What to produce:
Retype only what runs from the first line of the listing to the line holding "Given: Click the", both included. Do not retype the pictures.

Data for this exercise:
------------------------------------------------

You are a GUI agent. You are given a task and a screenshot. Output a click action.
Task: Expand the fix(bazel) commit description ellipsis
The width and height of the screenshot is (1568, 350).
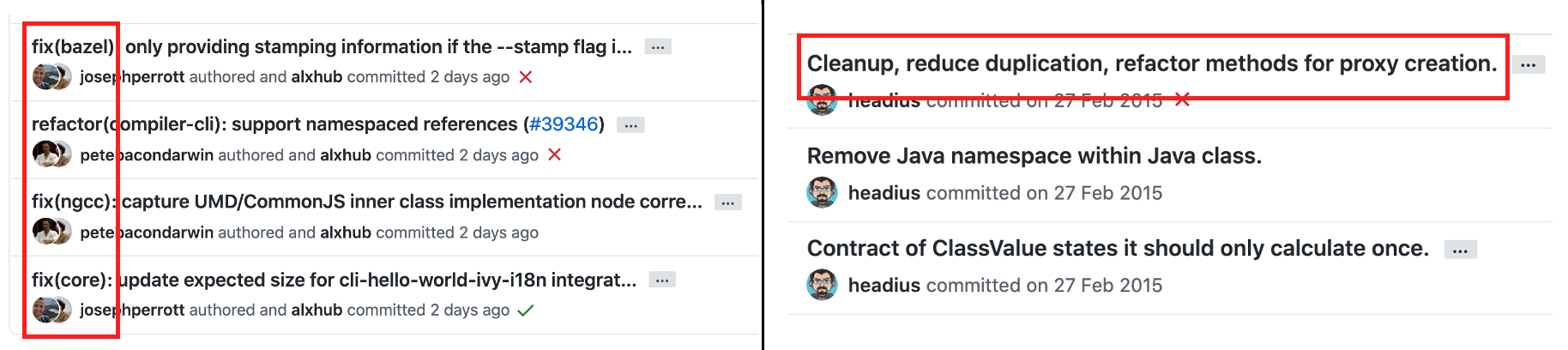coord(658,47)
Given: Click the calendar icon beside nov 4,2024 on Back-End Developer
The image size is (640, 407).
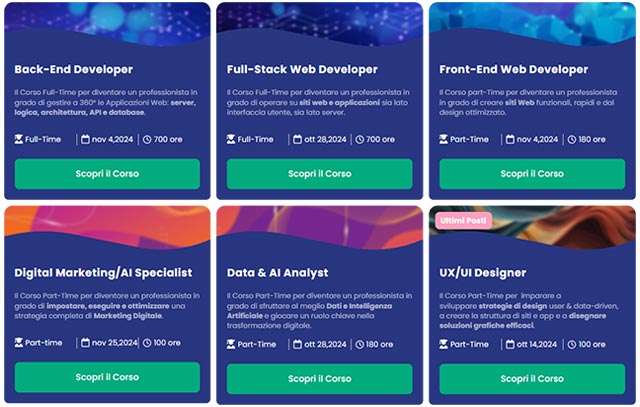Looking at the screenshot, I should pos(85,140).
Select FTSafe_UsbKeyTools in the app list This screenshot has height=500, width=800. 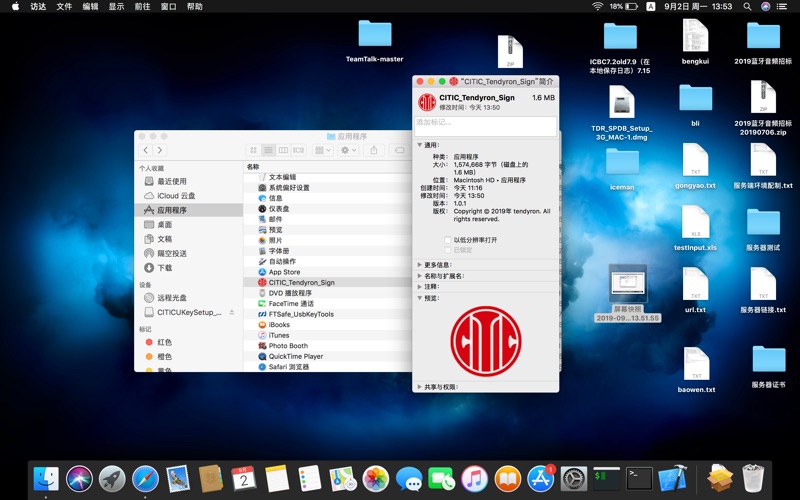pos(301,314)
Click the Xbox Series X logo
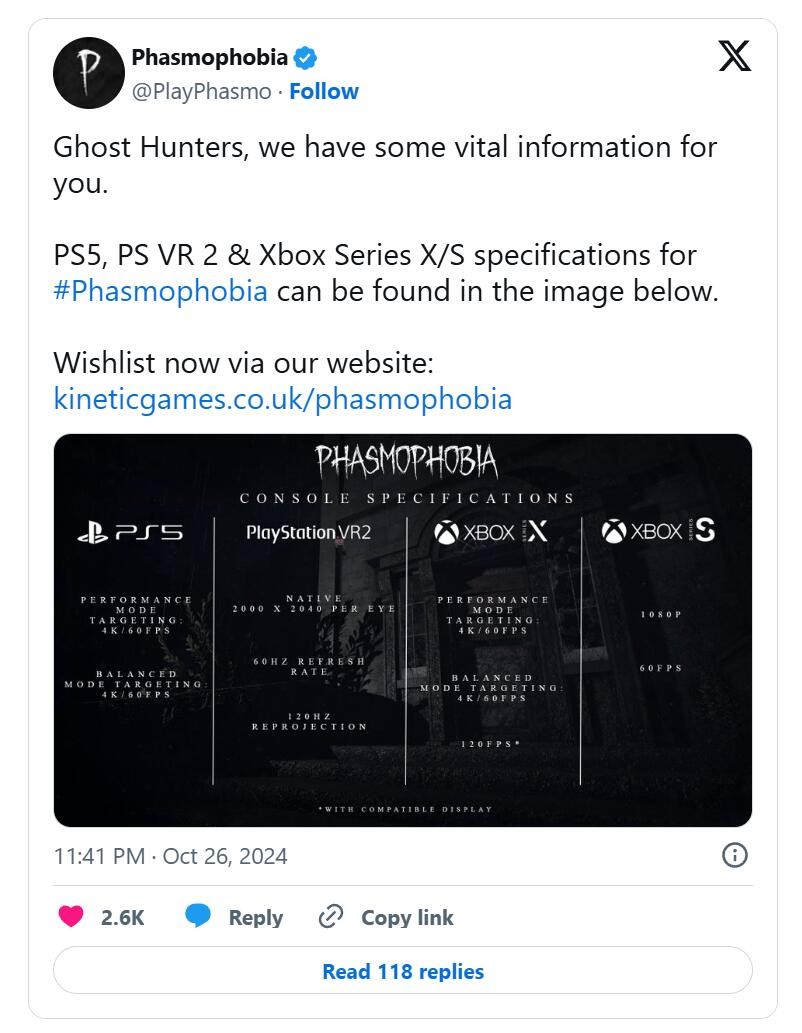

------------------------------------------------

Task answer:
You are a GUI agent. You are given a task and a screenshot. Output a click action.
Task: Expand the fix(bazel) commit description ellipsis
The width and height of the screenshot is (1568, 350).
coord(658,47)
Given: Click the calendar icon beside nov 4,2024 on Back-End Developer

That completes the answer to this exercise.